Spinning Arms in Motion: Exploring Mathematics within the Art of Figure Skating

Year: 2016 Authors: Tetyana Berezovski; Diana Cheng; Rachel Damiano

Core claim

Figure skating arm motion offers a rich modeling context for teaching proportional reasoning, trigonometry, geometry, and regression with dynamic animations.

Topics

mathematical modeling, figure skating, dynamic geometry, educational workshop

Domains

proportional reasoning, trigonometry, circular geometry, regression, figure skating, sports aesthetics, kinesthetic art

Methods

bird’s-eye-view modeling, Geometer’s Sketchpad animations, scatterplot analysis, curve fitting

Media

dynamic animations, GSP files, figure diagram, stopwatch

Paper text

The text below is the locally extracted OCR/Markdown version of the paper. Raw PDF files remain local and are not published here.

Bridges Finland Conference Proceedings

Spinning Arms in Motion:

Exploring Mathematics within the Art of Figure Skating

Tetyana Berezovski Dept. of Mathematics • St. Joseph’s University 5600 City Ave • Philadelphia, PA 19131 • USA tberezov@sju.edu

Diana Cheng Dept. of Mathematics • Towson University 8000 York Road • Towson, MD 21252 • USA dcheng@towson.edu

Rachel Damiano Skyview High School 1300 NW 139th Street • Vancouver, WA 98685 • USA rachel.damiano@vansd.org

Abstract

In this workshop, participants will explore middle and secondary level mathematics related to a figure skater’s arm movements while performing an upright spin. From the bird’s eye view, the skater’s elbow and hands travel in curves. We provide two dynamic animations of the arms’ motions to model and explore the trajectories in which the hands and arms travel. Some of the mathematical topics used in these activities include proportional relationships, regression, circular geometry, and trigonometry.

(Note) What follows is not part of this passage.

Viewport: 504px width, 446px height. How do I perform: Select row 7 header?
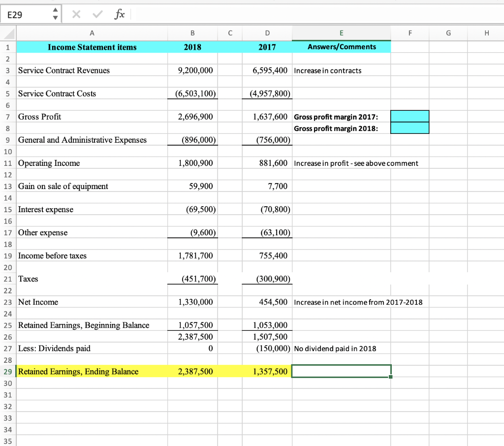(7, 117)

Mathematical modeling is recognized as an important content area to be learned in school mathematics. Students are expected to apply their knowledge of mathematics to different real-life situations and solve real-life phenomena. Contexts of interest to students include art and sports. Figure skating is a captivating art and fascinating sport. One of the most beautiful required elements in a singles figure skating program is a spin. Being able to perform a spin requires the simultaneous interaction of multiple body parts in order to execute each movement within the spin.

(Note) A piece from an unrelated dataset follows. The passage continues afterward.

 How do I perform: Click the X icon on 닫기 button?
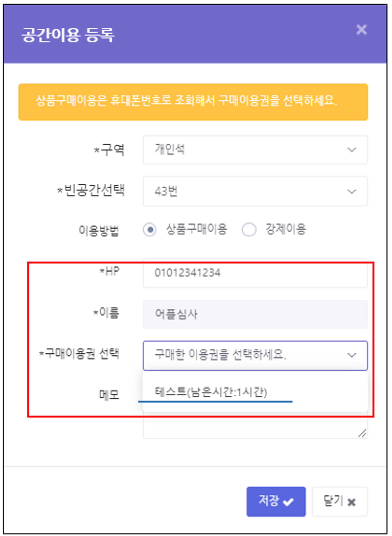pos(351,502)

Figure Skating Upright Spins

The upright spin is a basic figure skating spin in which the skater balances the torso upright while standing on one leg. The upright position is also the most efficient spin position, as two Guinness Book of World Records were recorded in the upright position: the longest spin [1] and the fastest spin [2]. During the rotations, the skater’s arms and free leg move, while the skating leg rotates on a vertical axis in a stationary location. In the International Judging System, the spin is judged based on the following criteria: “1) good speed or acceleration during the spin, 2) ability to center a spin quickly, 3) balanced rotations in all positions, 4) clearly more than required number of revolutions, 5) good, strong position(s), 6) creativity and originality, 7) good control throughout all phases, and 8) element matched to the musical structure [3, p. 12].” Both physical power and artistic prowess must be combined in order to execute a high-scoring spin.

Usiskin [4] has advocated simplifying complex real-life problems for the purposes of mathematical modeling in the school curriculum. Consistent with this suggestion, we focus on the motion of one particular body part, the arms. Also for simplicity, we ignore the additional distance traveled by the rotation of the skater’s body.

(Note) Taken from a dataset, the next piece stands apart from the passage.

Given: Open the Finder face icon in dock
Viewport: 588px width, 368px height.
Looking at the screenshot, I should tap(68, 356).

Berezovski, Cheng and Damiano

In this workshop, the perspective we take on the skater’s body is from the bird’s eye view. There are four stages to the upright spin: 1) the skater enters the spin on her left foot [and continues using her left leg to spin on until the spin’s exit] 2) she begins spinning in a counterclockwise direction with her arms extended, 3) she pulls her arms and legs to accelerate the spin and prolong the rotations, and 4) she exits the spin on her right foot. The activities in this workshop are designed to investigate the position of the arms in the second and third phases of the spin when the arms are at an extended position and the skater bends her elbows and brings her forearms in towards her torso. We assume that the left and right sides of the body are moving symmetrically and simultaneously, at a constant rate, throughout this stage of the spin.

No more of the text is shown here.